Em seguida, debateu-se o PA 003.2017.000205, que apurou problemas da estrutura física e pedagógica na Escola Solon de Lucena. A gestora da unidade comunicou que foi feita uma reforma na unidade, que enquanto ela se dava os alunos foram remanejados para outro prédio e que e que o ano letivo segue sem problemas, apresentando documentação da OS responsável pela gestão da escola. A promotora Luciara Moura esteve na escola (que passou a ser integral, este ano), no último mês de outubro, em razão de denúncias em outro procedimento. Ela atestou que a escola se encontra em boas condições e funcionando perfeitamente, não havendo notícia de falhas ou prejuízo ao direito à educação e vai pedir o arquivamento do procedimento.

O sexto caso tratado na audiência, foi referente ao PA 003.2017.000403, acerca de problemas encontradas na estrutura física e na área pedagógica da Escola Félix Araújo, na Liberdade. A gestora da unidade informou que a escola passou por reforma e foi transformada em escola em tempo integral e, hoje, possui 496 alunos distribuídos do sétimo ano do fundamental ao terceiro ano do ensino médio, e 215 na EJA. Mesmo assim, a escola continuou apresentando problemas pontuais, que vêm sendo sanados.
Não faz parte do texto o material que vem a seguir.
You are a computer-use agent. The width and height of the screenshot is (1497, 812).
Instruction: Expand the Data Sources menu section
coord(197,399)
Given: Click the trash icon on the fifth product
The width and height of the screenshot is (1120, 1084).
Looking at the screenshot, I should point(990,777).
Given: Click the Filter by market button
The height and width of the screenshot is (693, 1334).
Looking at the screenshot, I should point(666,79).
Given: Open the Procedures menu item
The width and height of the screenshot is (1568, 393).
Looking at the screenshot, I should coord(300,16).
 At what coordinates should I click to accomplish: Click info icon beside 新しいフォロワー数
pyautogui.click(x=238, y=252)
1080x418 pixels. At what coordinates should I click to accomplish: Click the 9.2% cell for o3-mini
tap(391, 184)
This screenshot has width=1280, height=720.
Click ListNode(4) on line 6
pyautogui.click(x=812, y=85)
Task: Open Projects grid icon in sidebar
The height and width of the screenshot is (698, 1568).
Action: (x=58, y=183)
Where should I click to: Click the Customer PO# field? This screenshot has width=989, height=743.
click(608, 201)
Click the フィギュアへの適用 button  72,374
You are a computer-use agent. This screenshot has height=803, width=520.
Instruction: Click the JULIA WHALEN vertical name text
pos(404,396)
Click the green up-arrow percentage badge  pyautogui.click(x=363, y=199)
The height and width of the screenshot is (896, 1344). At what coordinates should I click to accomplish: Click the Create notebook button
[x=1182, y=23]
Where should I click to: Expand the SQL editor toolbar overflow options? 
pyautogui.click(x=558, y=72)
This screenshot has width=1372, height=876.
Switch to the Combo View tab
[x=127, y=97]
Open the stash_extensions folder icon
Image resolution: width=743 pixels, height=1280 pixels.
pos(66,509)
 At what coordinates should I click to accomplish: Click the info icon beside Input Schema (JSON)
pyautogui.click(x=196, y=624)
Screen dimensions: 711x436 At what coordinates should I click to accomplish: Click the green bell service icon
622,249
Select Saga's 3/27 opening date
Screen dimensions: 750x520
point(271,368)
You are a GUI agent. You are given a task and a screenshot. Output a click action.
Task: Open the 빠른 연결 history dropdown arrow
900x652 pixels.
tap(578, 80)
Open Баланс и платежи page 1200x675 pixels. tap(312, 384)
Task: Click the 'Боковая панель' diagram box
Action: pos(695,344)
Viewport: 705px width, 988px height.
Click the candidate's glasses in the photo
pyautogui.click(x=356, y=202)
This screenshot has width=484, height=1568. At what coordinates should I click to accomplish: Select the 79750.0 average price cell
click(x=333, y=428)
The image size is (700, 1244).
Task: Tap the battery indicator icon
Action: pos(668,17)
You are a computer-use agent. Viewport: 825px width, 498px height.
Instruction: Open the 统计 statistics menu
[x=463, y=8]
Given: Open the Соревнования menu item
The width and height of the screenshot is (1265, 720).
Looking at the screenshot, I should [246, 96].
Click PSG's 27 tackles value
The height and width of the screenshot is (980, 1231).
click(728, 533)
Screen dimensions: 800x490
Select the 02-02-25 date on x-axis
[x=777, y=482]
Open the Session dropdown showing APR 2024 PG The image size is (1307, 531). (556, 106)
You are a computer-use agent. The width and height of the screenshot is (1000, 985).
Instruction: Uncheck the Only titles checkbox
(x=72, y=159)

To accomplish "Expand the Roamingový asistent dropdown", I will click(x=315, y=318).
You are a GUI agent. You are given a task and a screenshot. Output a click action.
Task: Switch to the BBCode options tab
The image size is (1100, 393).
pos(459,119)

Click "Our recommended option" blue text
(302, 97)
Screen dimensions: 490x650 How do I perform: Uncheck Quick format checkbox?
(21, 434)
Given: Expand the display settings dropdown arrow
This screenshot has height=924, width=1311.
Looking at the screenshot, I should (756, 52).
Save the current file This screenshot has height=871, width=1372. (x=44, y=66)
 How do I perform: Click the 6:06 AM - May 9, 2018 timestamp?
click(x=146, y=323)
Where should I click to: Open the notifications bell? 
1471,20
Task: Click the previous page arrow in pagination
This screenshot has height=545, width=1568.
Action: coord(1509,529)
A OS informou que passou a acompanhar a escola pós-reforma e que a obra está no prazo de se cobrar pendências e problemas à própria Secretaria Estadual. Ficou decidido que seria feita uma inspeção na escola para averiguar a situação e enviar documentação ao Ministério Público, no prazo de 15 dias.

Por fim, tratou-se do PA 003.2018.000663, que averigua o possível extravio de documentação de comprobatória de conclusão do supletivo de um ex-aluno. A GRE informou que não foi localizado nenhum documento do noticiante e que, portanto, não havia provas de que ele cursou o supletivo no período referido, nem na escola, nem na GRE, e propôs que o noticiante refizesse o teste de reclassificação ou ainda que se tentasse mais uma vez procurar nos arquivos da escola. Foram entregues os dados e contatos do noticiante para que a GRE entre em contato com ele a fim de buscar alguma providência, aguardando-se o prazo de 15 dias para a resposta da GRE.